Once upon a time, the most data a budding geophysicist could access was a ball in a toad’s mouth, or millennia later, some squiggly lines from a pencil hanging above a rotating drum.
Today, geoscientists have access to more seismic data than we might know what to do with. So, what are the best ways to measure and process it?
As with most questions in geophysics, the answer is a giant “it depends,” but some tools and processing methods have the potential to help us find new oil and more effectively pull oil out of already discovered reservoirs. These tools produce high-resolution data around the interaction of our wellbore and fracturing jobs, and they might be able to provide different or better insights without requiring new, expensive seismic surveys. Three such tools are fiber, multiparameter full waveform inversion and quantum computing.
Fiber, Good for Data Digestion
OK, it’s not the broccoli of geophysics, but fiber does help produce a lot of digestible data – easily terabytes every day. Fiber measurements typically fall into two types: distributed temperature survey and distributed acoustic survey. These measurements take advantage of the physics behind how light scatters. All measurements begin with a laser pulse in an interrogator placed at the start of the fiber.
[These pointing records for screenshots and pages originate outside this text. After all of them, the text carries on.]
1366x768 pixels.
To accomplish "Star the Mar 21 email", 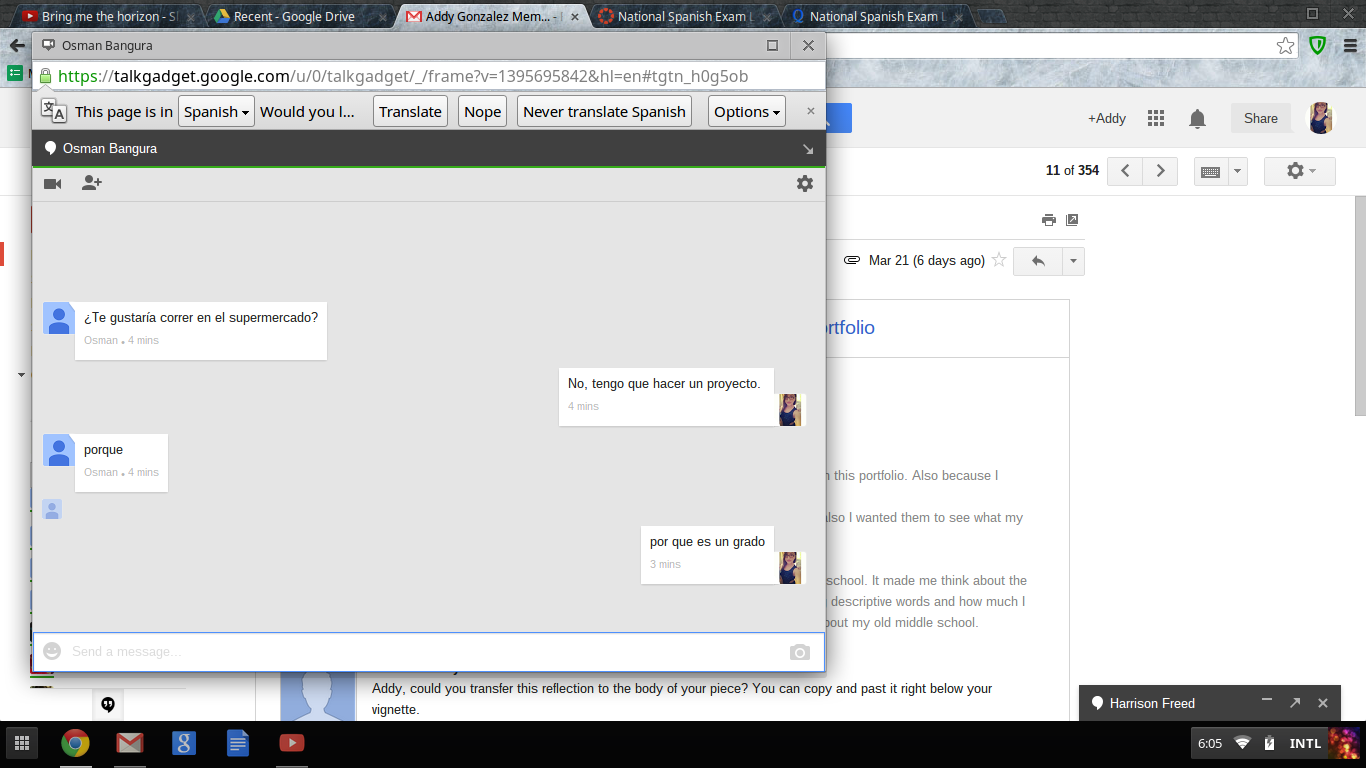I will coord(997,260).
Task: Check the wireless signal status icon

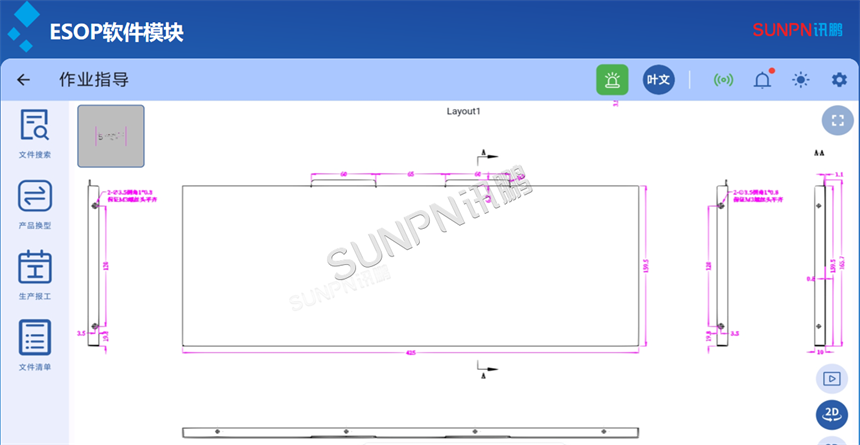Action: [723, 80]
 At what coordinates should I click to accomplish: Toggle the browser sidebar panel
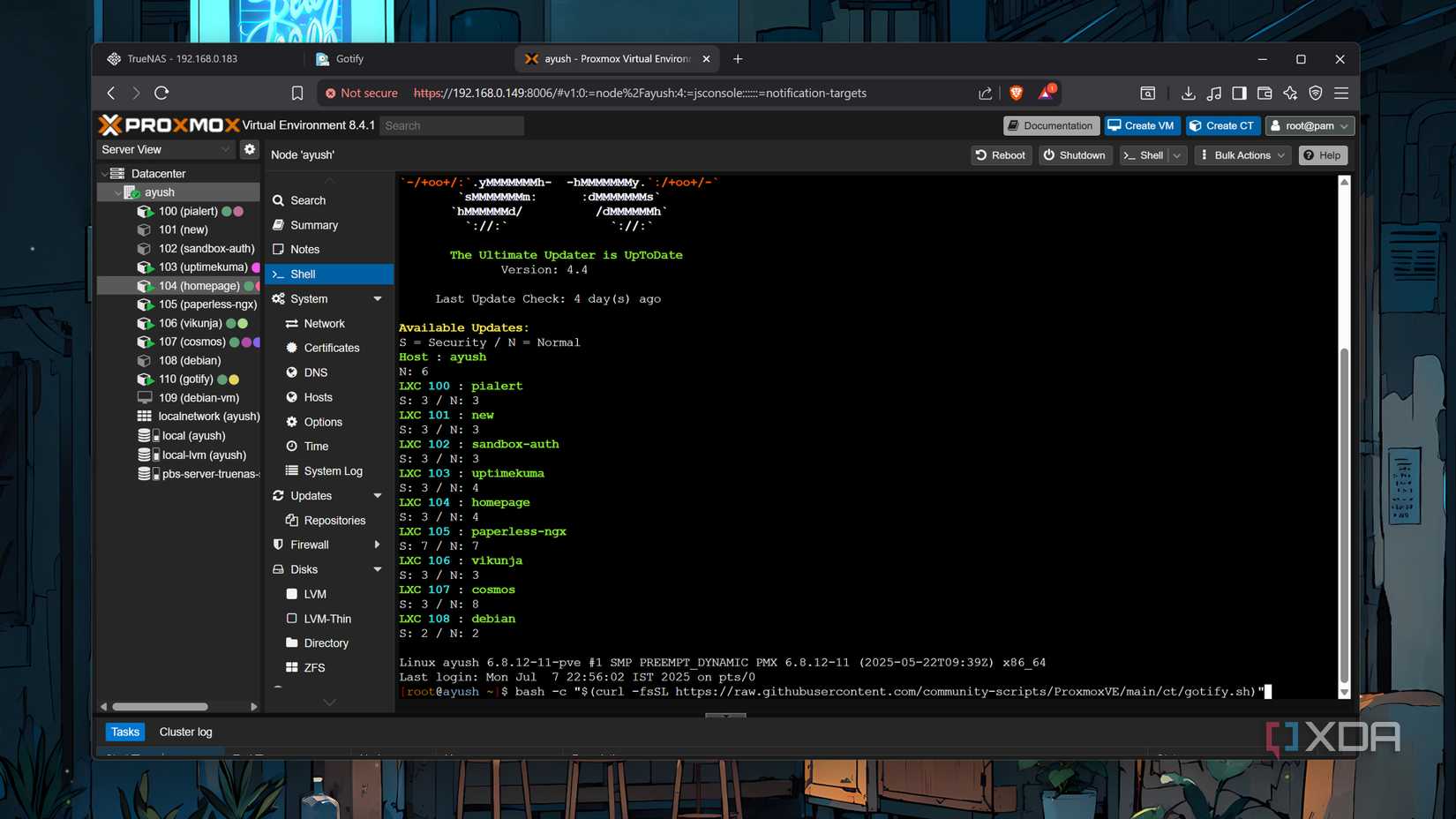(1239, 93)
The light gets scattered along the fiber based on Ramen scattering in the case of DTS and Rayleigh scattering in the case of DAS.
Readings are produced along the full length of the fiber at high time resolutions – high enough to detect any microseismic events triggered as fractures move through the reservoir or temperature changes as fluids infiltrate the wellbore at specific locations. Though distance limits vary, fiber has more than enough distance to cover a wellbore!
Better ways to store and analyze the data that fiber collects are on the horizon, but for right now, some data might just be thrown out or not utilized properly (like the extra broccoli on your kids’ dinner plate!)
Chewing Your Food
In the world of edge to cloud, cloud storage, machine learning and AI, processing opportunities abound! It’s not hard to imagine a setup in which fiber data can be streamed through an algorithm that looks for anomalies and sends them to the cloud for storage, while the rest might be moved to cold storage or left on-site to be removed later. This opens the door to discovering events beyond timeframes when we know operations are occurring. Imagine having a tool downhole that constantly monitors your wellbore with data you can analyze automatically so that alerts pop up when something is amiss. I’m not sure if that’s actually happening, but the tools to do it are all there.
Another data processing option can provide an even clearer picture: multiparameter full waveform inversion. Utilizing hardware and software advancements, processing company DownUnder GeoSolutions Technology has found a way to apply MPFWI to high-frequency datasets, working beyond a typical limitation. “(MPFWI) needs lower frequencies than older vibrators can provide. This means you basically can’t apply it to any land data that wasn’t acquired with FWI in mind,” said independent geophysicist Damon Parker. But DUG is doing it: the company recently completed stage 1 of a joint venture project led by TGS in which it utilized data across 39 surveys from 1989 to 2014 (see sidebar).
Finally, companies such as IBM are not-so-quietly working on beefing up quantum computing’s capabilities. Quantum computing is best applied to inversion and optimization problems. Bob Parney, IBM’s quantum global lead for sustainability, oil and gas, energy and utilities said, “Work that has been done in oil and gas includes XoM routing of marine vessels and dynamics of molecular simulation, BP simulation of hydrogen dynamics and Woodside Energy’s optimization of LNG production.”
Ali Tura at the Colorado School of Mines said he has a student who is conducting studies using quantum computing, and scientists can rent time on these machines! But the tech is not perfect – yet.
“You can test and try problems on them, but there’s just not enough quantum computers or quantum computing resources to be able to run big jobs … that’ll change over time, as the technology grows,” said Tura.
Fortunately, geoscientists can use simulators to help optimize their time while working on real data and projects.
Time will show the full effects of how fiber, MPFWI and quantum computing can help geophysicists better measure and analyze data, but the interim will require folks willing to experiment with these new and exciting tools to help make them more mainstream.